Regionali: a vincere sarà il partito del non voto

Che queste elezioni regionali abbiano una valenza nazionale è fuori dubbio. Lo dicono i numeri: a votare domenica 12 e lunedì 13 per il rinnovo dei Consigli regionali di Lazio e Lombardia saranno circa 8.35 milioni di elettori in Lombardia e 4.81 milioni in Lazio. Considerando che alle ultime elezioni politiche gli aventi diritto erano circa 51 milioni, stiamo parlando di uno scrutinio che potenzialmente coinvolge oltre un quarto (26%) del totale degli elettori italiani. I risultati di questa tornata elettorale non potranno che riflettersi sugli assetti nazionali, anche in vista delle “europee” del prossimo anno.

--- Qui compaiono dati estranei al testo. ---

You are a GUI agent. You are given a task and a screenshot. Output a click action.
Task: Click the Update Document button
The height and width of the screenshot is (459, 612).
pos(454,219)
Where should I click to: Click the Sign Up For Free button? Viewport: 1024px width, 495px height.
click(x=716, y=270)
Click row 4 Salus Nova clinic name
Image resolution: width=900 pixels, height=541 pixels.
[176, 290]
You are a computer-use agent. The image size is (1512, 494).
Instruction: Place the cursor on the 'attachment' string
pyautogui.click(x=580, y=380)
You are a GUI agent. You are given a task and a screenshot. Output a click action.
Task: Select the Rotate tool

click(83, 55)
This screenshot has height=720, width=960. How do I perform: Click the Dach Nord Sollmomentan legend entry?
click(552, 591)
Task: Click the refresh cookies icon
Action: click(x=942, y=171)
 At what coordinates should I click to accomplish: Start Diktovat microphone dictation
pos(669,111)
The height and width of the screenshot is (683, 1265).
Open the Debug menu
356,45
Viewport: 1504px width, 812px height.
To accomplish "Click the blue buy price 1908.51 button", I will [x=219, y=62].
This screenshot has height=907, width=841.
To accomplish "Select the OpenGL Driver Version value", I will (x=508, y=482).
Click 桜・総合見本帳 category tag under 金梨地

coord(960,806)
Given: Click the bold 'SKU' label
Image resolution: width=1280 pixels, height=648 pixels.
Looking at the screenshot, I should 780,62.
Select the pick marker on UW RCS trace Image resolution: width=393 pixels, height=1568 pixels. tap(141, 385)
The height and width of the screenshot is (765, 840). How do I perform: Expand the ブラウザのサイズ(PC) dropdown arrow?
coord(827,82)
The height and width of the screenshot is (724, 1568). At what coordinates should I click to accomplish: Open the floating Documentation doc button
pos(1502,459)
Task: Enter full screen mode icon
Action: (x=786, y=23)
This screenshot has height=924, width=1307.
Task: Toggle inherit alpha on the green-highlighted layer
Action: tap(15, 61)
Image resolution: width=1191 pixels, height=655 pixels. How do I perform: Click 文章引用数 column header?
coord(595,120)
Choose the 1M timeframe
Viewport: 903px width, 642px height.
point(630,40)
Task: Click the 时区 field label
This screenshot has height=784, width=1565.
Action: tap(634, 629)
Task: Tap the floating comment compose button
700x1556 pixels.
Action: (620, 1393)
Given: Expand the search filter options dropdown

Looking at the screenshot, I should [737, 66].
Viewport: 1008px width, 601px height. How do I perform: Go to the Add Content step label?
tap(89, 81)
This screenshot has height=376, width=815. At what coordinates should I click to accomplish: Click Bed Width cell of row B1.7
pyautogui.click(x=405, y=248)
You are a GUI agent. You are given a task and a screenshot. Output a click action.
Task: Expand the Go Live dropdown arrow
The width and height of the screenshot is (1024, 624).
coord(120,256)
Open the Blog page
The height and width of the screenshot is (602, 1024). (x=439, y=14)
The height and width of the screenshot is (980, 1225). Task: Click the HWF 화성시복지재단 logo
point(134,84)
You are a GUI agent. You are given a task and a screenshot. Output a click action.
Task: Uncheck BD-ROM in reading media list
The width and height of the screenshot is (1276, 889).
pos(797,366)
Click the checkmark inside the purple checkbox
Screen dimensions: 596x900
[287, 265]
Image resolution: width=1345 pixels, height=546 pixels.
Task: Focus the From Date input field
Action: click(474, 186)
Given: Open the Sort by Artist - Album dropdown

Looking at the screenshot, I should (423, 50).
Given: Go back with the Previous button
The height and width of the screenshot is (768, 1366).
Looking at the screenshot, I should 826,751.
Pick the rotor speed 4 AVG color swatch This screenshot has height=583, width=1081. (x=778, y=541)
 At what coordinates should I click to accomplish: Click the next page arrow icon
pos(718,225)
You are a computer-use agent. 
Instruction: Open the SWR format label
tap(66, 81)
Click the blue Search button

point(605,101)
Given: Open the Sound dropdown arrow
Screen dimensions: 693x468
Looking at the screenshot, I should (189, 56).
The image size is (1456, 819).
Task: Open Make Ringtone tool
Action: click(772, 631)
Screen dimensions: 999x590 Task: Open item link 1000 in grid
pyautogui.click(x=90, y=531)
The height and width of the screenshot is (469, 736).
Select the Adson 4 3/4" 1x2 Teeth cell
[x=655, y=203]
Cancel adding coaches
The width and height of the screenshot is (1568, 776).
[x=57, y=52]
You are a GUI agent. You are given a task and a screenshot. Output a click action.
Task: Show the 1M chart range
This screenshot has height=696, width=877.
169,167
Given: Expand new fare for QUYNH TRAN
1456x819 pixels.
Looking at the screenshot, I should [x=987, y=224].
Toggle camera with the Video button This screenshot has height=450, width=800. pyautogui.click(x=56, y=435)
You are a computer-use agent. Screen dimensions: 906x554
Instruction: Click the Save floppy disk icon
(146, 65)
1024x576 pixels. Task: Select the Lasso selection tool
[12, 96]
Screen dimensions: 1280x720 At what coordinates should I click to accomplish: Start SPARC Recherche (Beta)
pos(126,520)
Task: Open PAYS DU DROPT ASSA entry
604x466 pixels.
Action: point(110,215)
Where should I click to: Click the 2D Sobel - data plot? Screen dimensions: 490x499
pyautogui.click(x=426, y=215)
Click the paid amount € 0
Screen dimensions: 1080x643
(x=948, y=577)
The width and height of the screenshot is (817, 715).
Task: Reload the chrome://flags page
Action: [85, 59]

In seconda battuta, vale la pena ricordare che il sistema elettorale per le Regionali in Lombardia prevede il “turno unico” con elezione diretta del Presidente (viene eletto il candidato che ottiene il maggior numero di voti); un sistema proporzionale con premio di maggioranza per il rinnovo dei Consiglieri (la coalizione, per la cosiddetta “clausola di governabilità”, ottiene rispettivamente il 55% e il 60%, ma non oltre il 70%, dei Consiglieri a seconda che il Presidente eletto non raggiunga o superi il 40% delle preferenze); il “voto disgiunto” (tra candidato Presidente e candidato di una lista non associata alla sua); la possibilità di esprimere due preferenze, purché assegnate a due candidati della stessa lista, ma di differente sesso.

Infine, al di là delle consuete dichiarazioni di chi spunterà la vittoria nelle due Regioni, è prevedibile che il dato più rilevante, nonché meno considerato nelle soluzioni da adottare nei mesi a venire, sarà ancora una volta relativo alla percentuale di affluenza alle urne.

A tutti è noto come il declino delle percentuali di votanti abbia raggiunto valori enormi, in Italia come in Europa. Alle ultime elezioni parlamentari dello scorso settembre, la percentuale registrata dei votanti si è attestata sul 63.8%: ben 30 punti percentuali inferiore ai dati praticamente constanti registrati dal dopoguerra e fino al 1976 (93.39%). La consolazione di essere solo leggermente al di sotto degli altri Paesi europei, non mitiga minimamente la gravità della situazione. La disaffezione ad una politica avulsa dai bisogni della gente e la prevalenza di una cultura edonistico-individualista, che accomuna il non voto e i populismi di varia matrice politica, resta il vulnus da risolvere per civismo, innanzitutto, ma anche per tornaconto elettorale.

Provocatoriamente, ricordo che in alcuni Paesi, 26 per la precisione, vige l’obbligo di voto. Oltre a Paesi come Corea del Nord, Brasile o Repubblica Democratica del Congo, per citarne alcuni, anche in Australia e nella nostra Europa “democratica” Belgio, Lussemburgo e Grecia hanno optato per questa forma di “incentivazione” al voto: chi applica sanzioni economiche; chi restrizioni di diritti civili; chi riduce i benefici godibili; chi la conserva solo formalmente.

Non nutro dubbi circa la necessità di eludere ogni forma di coattazione, rimanendo convinto che l’affezione alle vicende politiche di una comunità, continentale, nazionale, regionale o comunale che si voglia, passa per un riavvicinamento a due sensi di marcia tra chi è chiamato a governare e chi è tenuto a verificarne l’operato in vista del bene comune e del buon vivere. Porre al centro della propria azione interessi particolari e ambizioni personali, da ambo le parti, conduce a quella progressiva divaricazione alla quale assistiamo dall’epoca partecipativa del post ’68 ad oggi.

Certo si necessita di nuove scuole di politica; non vi è dubbio circa l’urgenza di un’educazione civica compartecipata nelle strutture educative; è indiscutibile il bisogno di modelli di governance partecipativa nella gestione dei territori.

Tuttavia, per domani, ciò che conta è recarsi alle urne: per dare il nostro assenso; per manifestare le nostre mediazioni; per esprimere i compromessi ritenuti, anche obtorto collo, possibili. O anche per sfogare i nostri più totali dissensi utilizzando lo strumento della “scheda bianca”. Solo così, solo sconfiggendo il partito del non voto, avremo la possibilità di una legittimazione dei vincitori o di una riduzione di quel tronfio vittorialismo che caratterizza perfino i leader più potenti di questo nostro mondo non di rado eletti da minoranze di meno di un quarto dei cittadini dei rispettivi Paesi.